= O que fazer =
[a] No texto sobre as retenções escolares, quanto paga o Estado por um ano lectivo de um aluno que entra para o 7º ano?
[b] Enumere todas as coisas que, segundo o texto sobre as retenções escolares, o Estado não pede em troca.
[c] Reescreva o trecho do texto sobre as retenções escolares que começa em "Oferece, mas não" e vai até "que se pareça.", trocando "esforço" por "trabalho".
══ Texto ══
Oferece, mas não pede nada em troca. Não pede esforço, nem dedicação,
nem sucesso, nem sequer comportamentos adequados. A maior parte dos
pais não paga 6000 euros de IRS ao Estado, nem nada que se pareça.
Pelo que se trata, efectivamente, de uma oferta. Um exemplo. Um aluno
entra para o 7º ano e o Estado paga-lhe 6000 euros para andar
gratuitamente na escola. O aluno, que descobriu que os pais não se
importam muito com o seu sucesso escolar ou que não mostraram
autoridade suficiente para o obrigar a ter aproveitamento, chega ao
fim do ano lectivo e fica retido. O Estado, generoso quanto baste,
chega-se à frente com outros 6000 euros para o ano lectivo seguinte. A
estória repete-se, com nova e lamentável retenção. Os pais,
entretanto, já descobriram que o filho ficou retido, pela segunda vez,
por vingança e/ou perseguição dos professores, claro. Pelo terceiro
ano consecutivo, o Estado entra com outros 6000 euros. A escola tenta
dar a volta à situação, com uma transição por baixo da mesa, perante o
ar de gozo e de desplante do aluno (e dos pais, já agora). Com jeito,
talvez integre uma turma de PCA, ou um CEF, ou outra alternativa
qualquer que, pela dimensão das turmas, sugere um custo por aluno
muito superior aos dos alunos aplicados e cumpridores. Nunca o Estado
encosta o aluno e os respectivos pais à parede e lhes pede contas pelo
esbanjamento dos 6000 euros. Nunca! Mas era bom que se fizessem contas
à vida e se contabilizasse o dinheiro que foi literalmente atirado ao
lixo pelas famílias que não obrigaram os seus filhos a estudar e a ter
aproveitamento. Como se isso não bastasse, quantos destes desperdícios
não estiveram (e estão, e vão continuar a estar) associados
directamente ao prejuízo dos alunos que querem aprender (ou cujos pais
os obrigam a aprender)? Contas, precisam-se. Felizmente, este Estado
descobriu o remédio para que nunca mais seja necessário fazer este
tipo de contas e muito menos encontrar soluções: a milagrosa abolição
das retenções. Mais um passe de mágica.
═══
══ Registos fornecidos ══
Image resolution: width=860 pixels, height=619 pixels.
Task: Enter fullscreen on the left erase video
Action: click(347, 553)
═══
══ Registos fornecidos ══
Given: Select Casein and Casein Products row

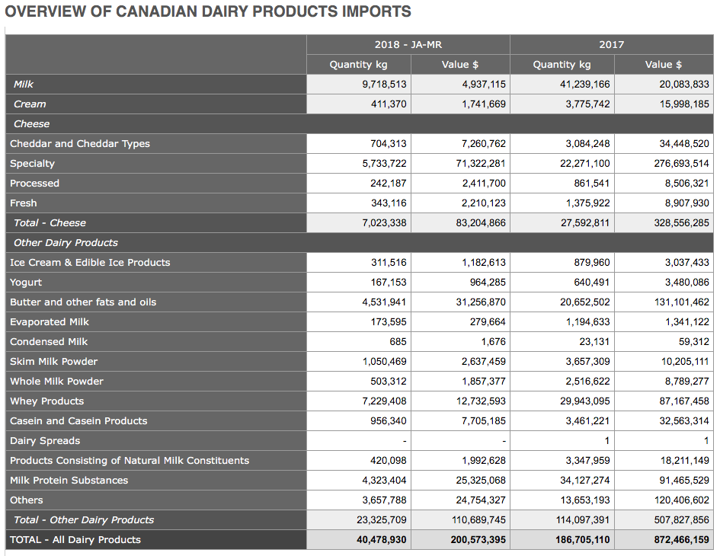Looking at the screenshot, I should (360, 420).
═══
══ Registos fornecidos ══
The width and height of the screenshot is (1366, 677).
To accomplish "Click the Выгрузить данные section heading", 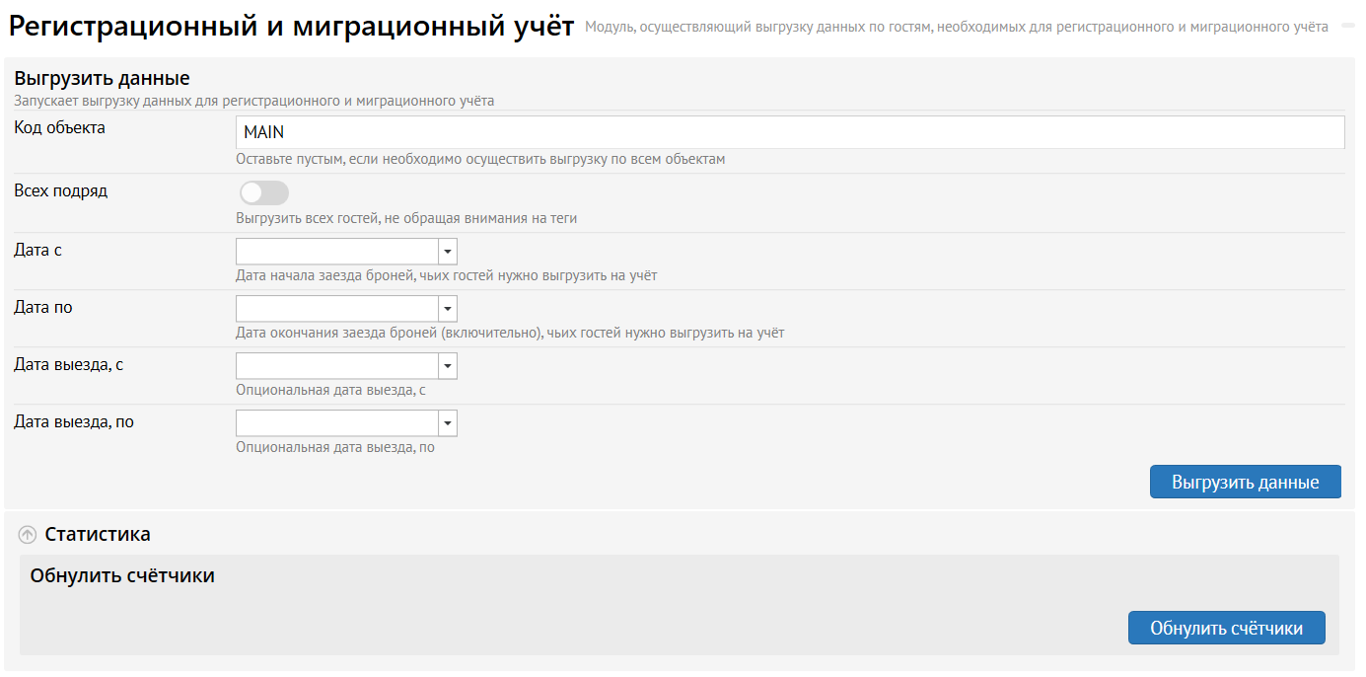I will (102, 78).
═══
= Respostas =
[a] 6000 euros.

[b] Esforço, dedicação, sucesso e comportamentos adequados.

[c]
Oferece, mas não pede nada em troca. Não pede trabalho, nem dedicação,
nem sucesso, nem sequer comportamentos adequados. A maior parte dos
pais não paga 6000 euros de IRS ao Estado, nem nada que se pareça.